Le défendeur estime que Virginie G. a accepté la diffusion de son image. Il déduit ce consentement du fait qu'elle l'a accompagné en 2004 à la remise d'un prix, une de ces photos ayant été récompensée lors d'un concours de photographies. Le juge écarte le cliché de son raisonnement juridique, d'autant que c'est la seule qui représente la requérante habillée, "assise, vêtue d'une robe noire". Il ne cherche pas à savoir si cette présence à la remise du prix vaut ou non consentement. Il se borne à mentionner que toutes les autres photos ont été diffusées sur internet à l'insu de la principale intéressée. Aucun consentement n'a donc été obtenu, ni même sollicité.

Le seul cas dans lequel il est possible de se passer du consentement formel de l'intéressé est celui d'une personne célèbre, dès lors que son image est captée à l'occasion de ses activités publiques. Virginie V. n'est pas une personne célèbre, et ses photos dénudées n'ont évidemment rien à voir avec ses activités professionnelles. Dès lors, M. Juan F. a effectivement commis une violation du droit à l'image de Virginie G.

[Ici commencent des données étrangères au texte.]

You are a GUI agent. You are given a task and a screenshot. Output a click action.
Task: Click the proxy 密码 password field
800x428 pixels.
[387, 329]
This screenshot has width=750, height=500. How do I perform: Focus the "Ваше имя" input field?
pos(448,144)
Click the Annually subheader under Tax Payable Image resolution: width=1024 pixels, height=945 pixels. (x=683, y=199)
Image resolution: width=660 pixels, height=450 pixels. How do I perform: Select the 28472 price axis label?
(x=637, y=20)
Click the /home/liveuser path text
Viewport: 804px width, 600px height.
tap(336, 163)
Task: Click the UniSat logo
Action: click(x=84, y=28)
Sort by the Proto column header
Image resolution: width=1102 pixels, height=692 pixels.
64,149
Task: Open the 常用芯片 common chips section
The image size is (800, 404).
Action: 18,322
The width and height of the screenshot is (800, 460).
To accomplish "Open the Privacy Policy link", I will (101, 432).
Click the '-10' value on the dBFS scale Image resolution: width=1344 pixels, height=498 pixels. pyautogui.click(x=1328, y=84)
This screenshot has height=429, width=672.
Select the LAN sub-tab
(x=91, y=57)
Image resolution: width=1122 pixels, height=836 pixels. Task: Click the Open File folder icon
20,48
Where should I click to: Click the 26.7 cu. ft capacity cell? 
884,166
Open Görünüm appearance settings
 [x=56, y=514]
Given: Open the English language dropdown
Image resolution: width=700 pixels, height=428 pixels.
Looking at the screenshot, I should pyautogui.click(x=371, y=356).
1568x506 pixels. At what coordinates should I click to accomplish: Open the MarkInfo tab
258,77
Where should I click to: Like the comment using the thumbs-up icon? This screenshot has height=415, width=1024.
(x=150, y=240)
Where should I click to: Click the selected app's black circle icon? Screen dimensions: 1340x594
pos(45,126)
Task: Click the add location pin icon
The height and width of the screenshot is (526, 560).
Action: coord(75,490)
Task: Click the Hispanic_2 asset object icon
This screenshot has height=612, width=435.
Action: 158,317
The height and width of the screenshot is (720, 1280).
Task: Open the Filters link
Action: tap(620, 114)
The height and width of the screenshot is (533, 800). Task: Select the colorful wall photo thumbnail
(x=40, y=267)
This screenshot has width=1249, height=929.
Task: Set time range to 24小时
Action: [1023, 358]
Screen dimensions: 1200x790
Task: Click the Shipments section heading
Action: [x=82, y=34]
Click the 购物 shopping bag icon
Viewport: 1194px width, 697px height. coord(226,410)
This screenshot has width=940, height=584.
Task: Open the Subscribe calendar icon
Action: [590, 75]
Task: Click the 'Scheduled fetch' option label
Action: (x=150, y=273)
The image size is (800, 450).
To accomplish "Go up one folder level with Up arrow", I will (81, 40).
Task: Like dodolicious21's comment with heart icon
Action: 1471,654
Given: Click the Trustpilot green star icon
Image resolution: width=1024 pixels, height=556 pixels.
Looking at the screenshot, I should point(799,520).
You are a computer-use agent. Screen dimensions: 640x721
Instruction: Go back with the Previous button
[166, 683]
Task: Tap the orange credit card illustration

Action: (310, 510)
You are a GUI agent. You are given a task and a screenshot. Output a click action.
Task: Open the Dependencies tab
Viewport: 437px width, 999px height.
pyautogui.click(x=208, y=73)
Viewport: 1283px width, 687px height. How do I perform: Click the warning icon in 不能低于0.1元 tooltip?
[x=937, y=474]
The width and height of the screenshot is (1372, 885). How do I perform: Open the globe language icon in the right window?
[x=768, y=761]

Il est vrai qu'il n'est pas tout à fait impossible d'invoquer la liberté d'expression pour justifier une atteinte au droit à l'image. La Cour européenne, en particulier, admet assez largement que l'image des personnes célèbres, même captée dans des circonstances privées, soit diffusée dans la presse, lorsque l'objet de cette diffusion est de participer à "un débat d'ordre général". Dans un arrêt, d'ailleurs très discutable, Van Hannover c. Allemagne du 7 février 2012, la Cour considère ainsi que la diffusion de photos du prince Rainier de Monaco, prises à son insu dans un cadre privé, n'emporte pas violation de l'article 8 de la Convention, puisque le journal se borne à verser une pièce à un débat public portant sur la santé du prince.

En l'espèce, les photos de M. Juan F. ne participent à aucun débat public, et la liberté d'expression, même artistique ne saurait donc prévaloir sur le droit dont dispose Virginie G. sur son image. Le juge condamne donc le défendeur à verser 5000 € de dommages et intérêts à la victime, sachant qu'il avait déjà retiré les photos litigieuses des sites internet.

Les sites de vengeance

La solution, parfaitement équitable, ne doit pas cacher le nombre de situations comparables qui ne donnent pas lieu à contentieux, tout simplement parce que les victimes n'osent pas saisir le juge. On voit ainsi se développer aux Etats-Unis, et il en existe déjà dans notre pays, des sites de "vengeance" sur lesquels des hommes peuvent diffuser des photos "de charme" de leur ancienne compagne. Lorsque celle-ci proteste, elle est invitée à payer le site pour que les photos soient retirées, technique qui s'apparente au chantage pur et simple. Pour la première fois, vingt-cinq jeunes femmes ont déposé une plainte contre un site de ce type situé au Texas, et son hébergeur. La décision de justice sera certainement intéressante, car le juge texan, s'il veut garantir le droit à l'image de ces victimes, devra écarter la liberté d'expression, garantie par le Premier Amendement de la Constitution fédérale.

En tout état de cause, cette utilisation pour le moins perverse d'internet doit inciter chacun, et surtout chacune, à prendre quelques précautions. Les photos prises par un compagnon apportent souvent un plaisir narcissique, comme celles diffusées sur les réseaux sociaux. Mais demain ? N'est-il pas possible que quelqu'un utilise ces clichés à notre insu, pour nous nuire ? Une bonne question à se poser avant de sourire à l'objectif.